A new poll has showed younger people and men are less aware than their peers.
Of the 18-24 year olds surveyed, 45% said they would not know where to go and 24% of men said the same.
The poll was commissioned by the Scottish Association for Mental Health (SAMH) and carried out by YouGov.
It also shows 26% of people would wait more than a year before getting help for mental health concerns.
Gemma Walsh, 21, did not know who to turn to when she developed depression.
She said: "My biggest obstacle to getting help was myself. I’d been coming in from school, laying down on the couch and either sleeping or crying. I was displaying all the classic symptoms of depression but I had no idea where to get help, or if I even could.
"Not all my experiences have been good, but when I went to the GP, I was so relieved to find out that there was something that could be done about the way I felt. It was so good to hear someone say that I wasn’t going to feel that way forever."
One in four people in Scotland experience mental health problems every year and it costs the Scottish economy £10.7bn.
In response, SAMH have launched Know Where to Go, a campaign to encourage members of the public to get help for their concerns. They also plan to campaign for a wider range of treatments and support.
Chief executive Billy Watson said: "Mental health problems have an enormous impact on our society, so it is alarming that so many people in Scotland simply don’t know where to get help. People can and do recover from mental health problems, but the longer a person waits to get the help they need, the greater the cost to them and to society. That’s why we are launching Know Where to Go.

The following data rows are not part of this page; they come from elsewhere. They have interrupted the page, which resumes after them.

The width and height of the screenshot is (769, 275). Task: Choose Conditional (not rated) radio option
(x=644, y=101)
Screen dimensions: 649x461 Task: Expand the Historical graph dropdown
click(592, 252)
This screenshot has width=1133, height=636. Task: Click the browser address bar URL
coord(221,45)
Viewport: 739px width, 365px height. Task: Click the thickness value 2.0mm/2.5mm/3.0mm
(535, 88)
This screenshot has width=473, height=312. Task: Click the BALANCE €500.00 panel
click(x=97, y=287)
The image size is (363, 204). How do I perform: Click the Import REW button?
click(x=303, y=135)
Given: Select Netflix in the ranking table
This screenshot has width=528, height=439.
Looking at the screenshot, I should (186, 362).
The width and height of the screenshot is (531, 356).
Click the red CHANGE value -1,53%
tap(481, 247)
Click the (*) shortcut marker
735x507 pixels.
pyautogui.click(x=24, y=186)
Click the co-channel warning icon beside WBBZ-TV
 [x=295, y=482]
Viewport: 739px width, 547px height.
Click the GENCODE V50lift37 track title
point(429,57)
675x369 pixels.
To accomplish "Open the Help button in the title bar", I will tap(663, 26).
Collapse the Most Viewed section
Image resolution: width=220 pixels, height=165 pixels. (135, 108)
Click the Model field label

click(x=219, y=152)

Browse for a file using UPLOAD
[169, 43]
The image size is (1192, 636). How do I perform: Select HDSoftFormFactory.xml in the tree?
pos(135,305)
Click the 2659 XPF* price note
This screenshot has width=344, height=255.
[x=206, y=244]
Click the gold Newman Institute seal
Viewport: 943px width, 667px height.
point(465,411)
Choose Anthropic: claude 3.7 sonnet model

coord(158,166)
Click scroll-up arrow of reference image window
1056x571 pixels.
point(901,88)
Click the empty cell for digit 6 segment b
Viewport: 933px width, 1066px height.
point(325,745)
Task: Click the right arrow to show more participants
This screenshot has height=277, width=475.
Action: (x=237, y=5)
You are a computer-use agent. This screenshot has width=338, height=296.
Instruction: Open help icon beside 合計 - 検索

"The Know Where to Go campaign aims to empower people in Scotland to seek and find help when they have concerns about their mental health. We want to educate people about their rights to fair and effective treatment and target specific groups within society that face specific barriers to getting help.
"SAMH will work with GPs, the NHS and local authorities to ensure information is available to everyone who needs it on all the support and treatment available in an area for someone with a mental health problem.
"Know Where to Go will have been a success when people know where they can get help for a mental health problem, when they first get concerned, and that the help they get offers them choice, control and sense of hope."